E’ il primo motore economico del paese, negli ultimi anni è stato registrato un incremento esponenziale che ha visto molti investimenti da parte di privati nel settore turistico. Tanti i B&B aperti, tanti i bar, le case vacanze e tante agenzie di servizi per turisti.

I numeri degli operatori turistici polignanesi sono di circa 600 strutture turistiche tra b&b, case vacanze, alberghi ecc, circa 60 invece sono gli operatori che svolgono attività di servizi al turista, in queste sono incluse gli operatori dei calessini, bici e auto a noleggio e il servizio di gita in barca. Numeri che fanno ben capire di che giro  milionario stiamo parlando, e se consideriamo anche le famiglie che vivono da queste attività, possiamo facilmente capire che danno economico per il paese.

Lo ha confermato il Sindaco Domenico Vitto, a cui è seguita la dichiarazione pubblica di dell’opposizione. Domenico Pellegrini infatti chiede l’istituzione del tavolo di crisi.

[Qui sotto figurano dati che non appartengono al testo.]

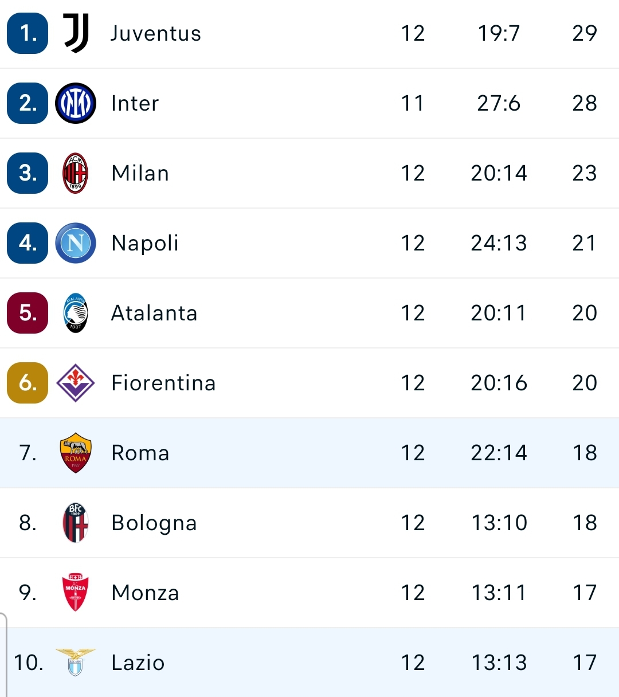
Task: Tap the blue position 1 badge
Action: pos(28,33)
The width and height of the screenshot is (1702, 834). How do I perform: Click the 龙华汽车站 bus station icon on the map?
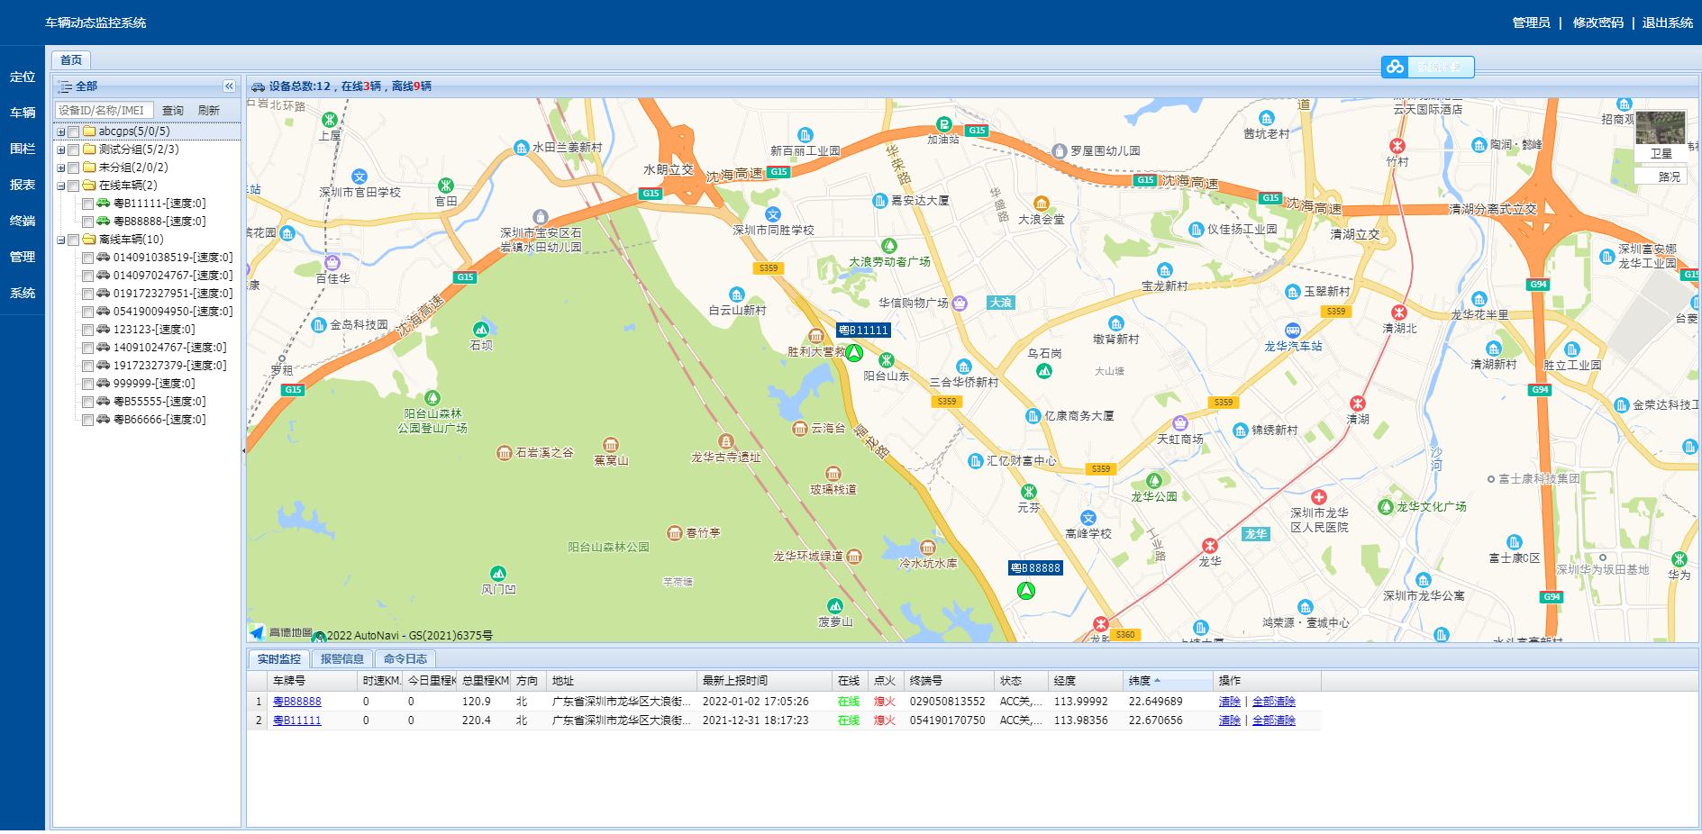1293,331
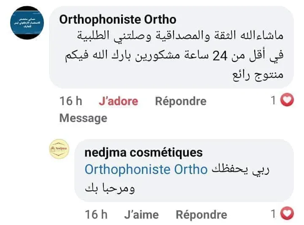The image size is (304, 225).
Task: View reaction count beside nedjma reply's heart
Action: pyautogui.click(x=274, y=214)
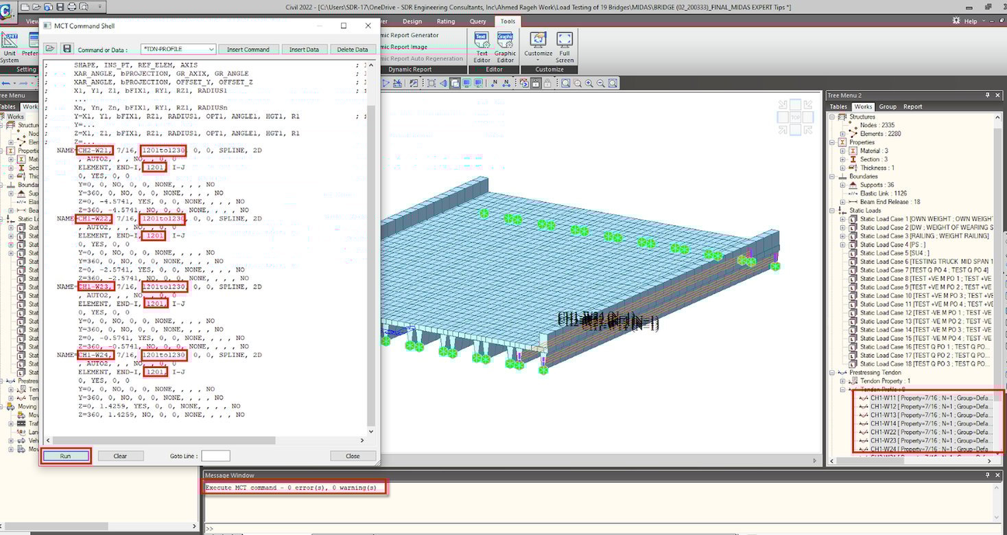Image resolution: width=1007 pixels, height=535 pixels.
Task: Click inside the Goto Line input field
Action: click(215, 455)

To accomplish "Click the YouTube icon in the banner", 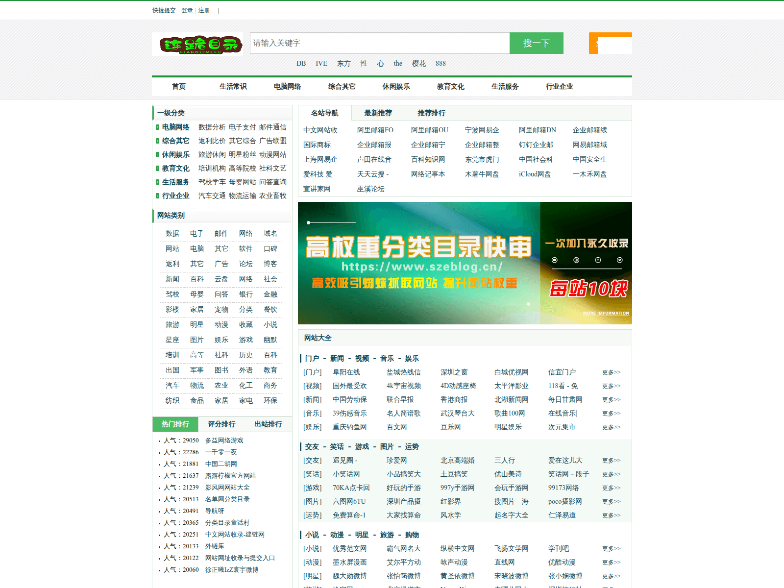I will coord(555,260).
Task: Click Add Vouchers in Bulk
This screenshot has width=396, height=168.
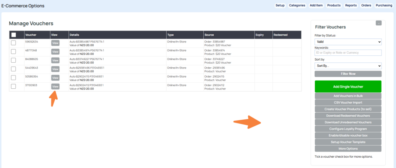Action: pyautogui.click(x=348, y=96)
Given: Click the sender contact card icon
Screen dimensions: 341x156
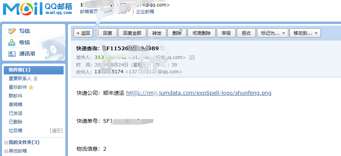Looking at the screenshot, I should click(x=192, y=57).
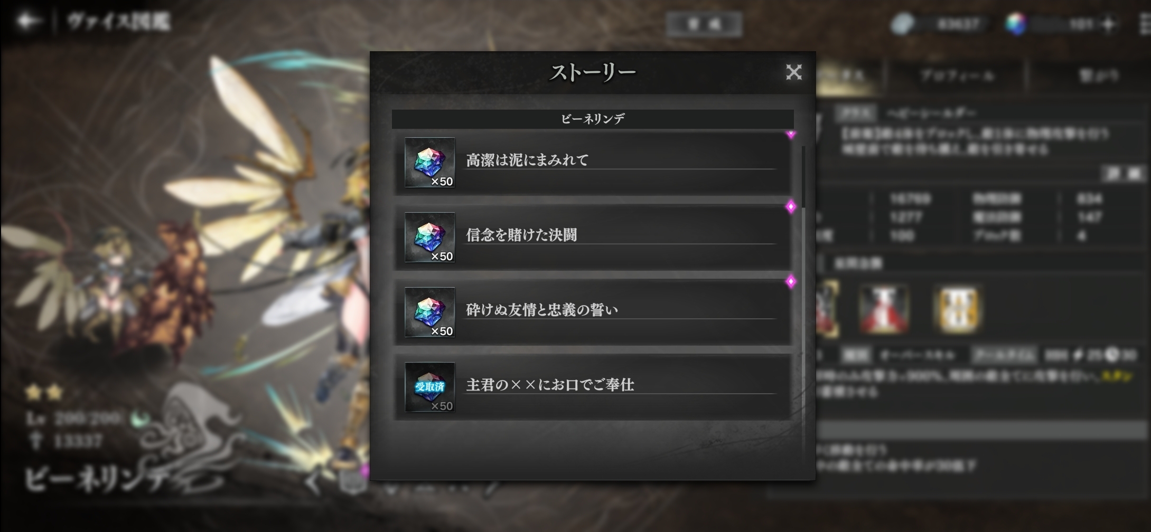Go back with the arrow icon
1151x532 pixels.
tap(27, 21)
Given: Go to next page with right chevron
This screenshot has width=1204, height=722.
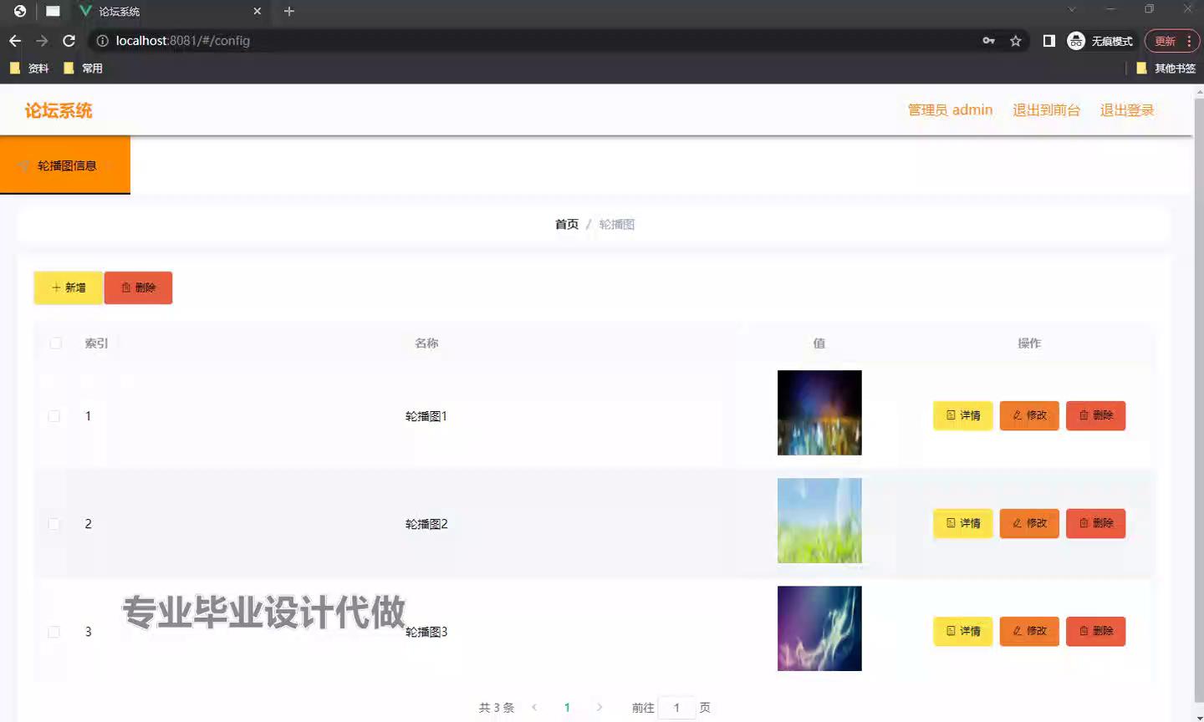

“Le dichiarazioni del Sindaco Vitto sono chiare, reali e preoccupanti – le parole di Domenico Pellegrini – ed è per questo che da consigliere comunale di opposizione costruttiva e solidale, bisogna affrontare insieme la grave situazione in cui versano i comparti commerciale, artigianale, turistico, agricolo e dei servizi di Polignano. Nell’ottica dunque – conclude il consigliere comunale – di offrire la disponibilità a collaborare con la maggioranza nella delicata gestione di questa fase, chiedo di riprendere le attività istituzionali attraverso le tecnologie avanzate, per organizzare commissioni consiliari e consigli comunale.”